Dialogue Between a Priest and a Dying Man (original French: Dialogue entre un prêtre et un moribond) is a dialogue written by the Marquis de Sade while incarcerated at the Château de Vincennes in 1782. It is one of the earliest known written works from de Sade to be dated with certainty, and was first published in 1926 together with an edition of Historiettes, Contes et Fabliaux (written originally in 1788). It was subsequently published in English in 1927 by Pascal Covici in a limited, hand-numbered edition of 650 copies.

==Plot==
The work expresses the author's atheism by having a dying man (a libertine) tell a priest about what he views as the mistakes of a pious life.

According to John Phillips, Emeritus Professor of French Literature and Culture at London Metropolitan University:

Of all the direct expressions of atheism in Sade's work, the Dialogue... is probably the most incisive and, at the same time, the most artistically satisfying... The influence of Sade's Jesuit training in rhetorical debate is the mainspring of this brilliant dramatic essay, which, as the title suggests, is not so much theatre as philosophical dialogue. But what makes the work charming as well as persuasive is the impish humour that lies behind its characters and situation.

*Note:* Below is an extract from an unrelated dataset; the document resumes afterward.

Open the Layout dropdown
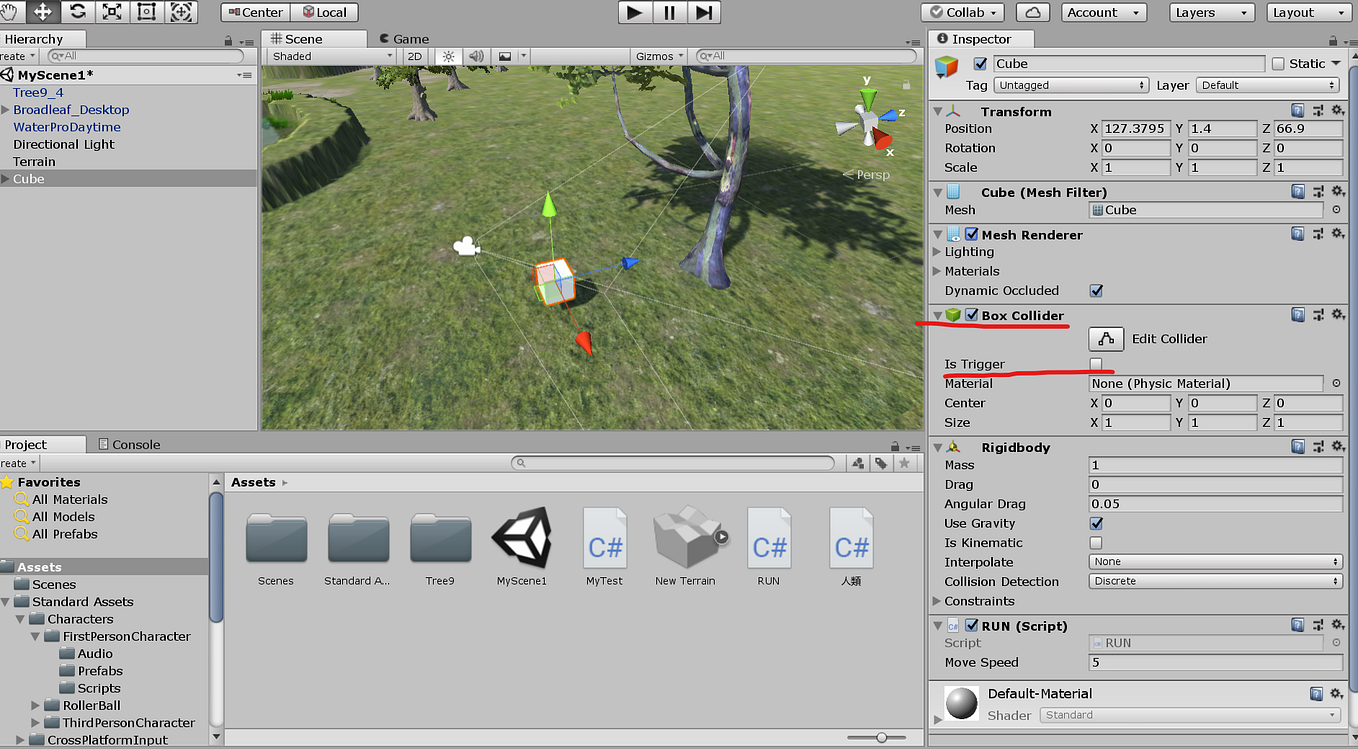The height and width of the screenshot is (749, 1358). pyautogui.click(x=1308, y=12)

However, Steven Barbone, of San Diego State University notes that:

We can postulate one of two things: Sade was entirely pleased with this manuscript and saw no reason to make any changes to it or Sade completely gave up on the dialogue and had decided to abandon it. The reason for either of these hypotheses is that the manuscript itself contains almost no trace of Sade's editing. It is up to the reader to divine whether the "Dialogue between the Priest and a Dying Man" is Sade's position or not. Either way, it is worth reading even in the very unlikely event that it presents a position Sade would have repudiated. (This may be the case: near the beginning of October 1788, Sade himself made a catalogue of his works, and the "Dialogue" is omitted.)

==Publication history==

Sade completed the notebook which contains the Dialogue on 12 July 1782, while imprisoned at Château de Vincennes. He took the manuscript with him when he was transferred to the Bastille in 1784.

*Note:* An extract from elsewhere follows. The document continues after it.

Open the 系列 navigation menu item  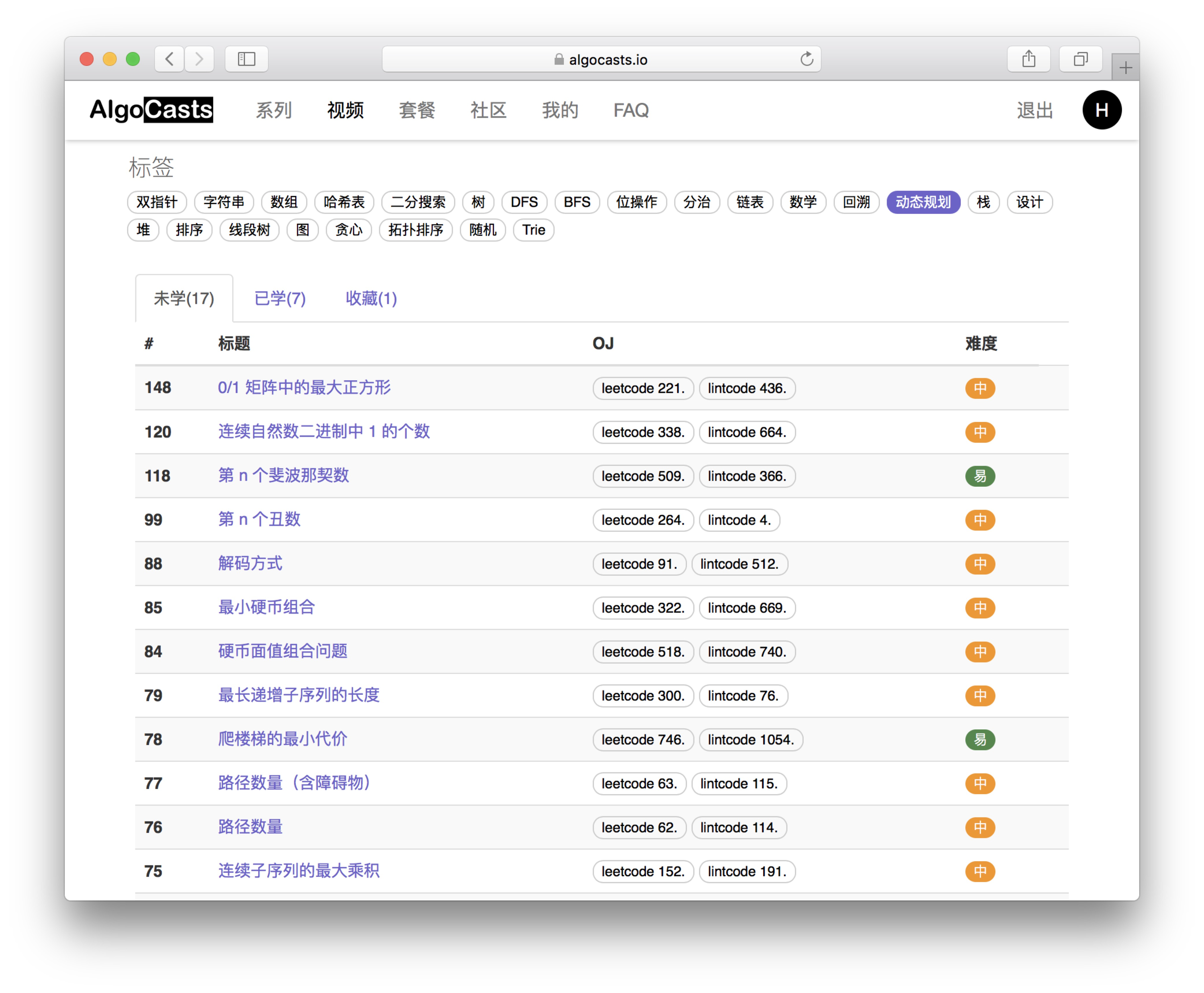point(273,110)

Following the Storming of the Bastille on 14 July 1789, Sade's prison writings disappeared (Sade had been moved to Charenton on 4 July), the manuscript of the Dialogue among them. However, it survived in private collections and was sold on at auction a number of times during the nineteenth century. On 6 November 1920, it was bought by Maurice Heine at an auction at the Hôtel Drouot, Paris, and he oversaw its publication in France for the first time in 1926 in a limited edition of 500 copies for which he wrote an introduction.

The Dialogue has been republished in French several times since the 1950s, including in scholarly editions of the works of Sade edited by Gilbert Lely, Le Brun and Pauvert, and Michel Delon.

===English translations===

The first English translation was published in the United States by Pascal Covici in 1927, again in a limited edition of 650 numbered copies. The translator was Samuel Putnam. This edition was based on the first French edition and included a translation of Heine's introduction.

In 1929, Haldeman-Julius published the Putnam translation as Little Blue Book #1405, under the title Dialogue between a priest and a dying atheist. A version of this edition (with a short extract from Heine's introduction) was republished in 1997 by Chaz Bufe's See Sharp Press.

Further original English translations have been produced by Leonard de Saint-Yves (1953 ), Paul Dinnage (1953, incomplete), Richard Seaver and Austryn Wainhouse (1965. For more on the Seaver/Wainhouse translations of de Sade, see Wyngaard (2013) ), Paul J. Gillett (1966 ), Nicolas Walter (1982, reprinted 2001), Margaret Crosland (1991 ), David Coward (1992 ) and Steven Barbone (2000).

==Legacy==
The dialogue inspired a similar scene in Luis Buñuel's film Nazarín (1959), wherein a dying woman wards off a priest while on her deathbed. Buñuel had previously adapted The 120 Days of Sodom into a scene in his earlier L'Age d'Or (1930) and would go on to feature the Marquis himself as a character in La Voie Lactée (1969).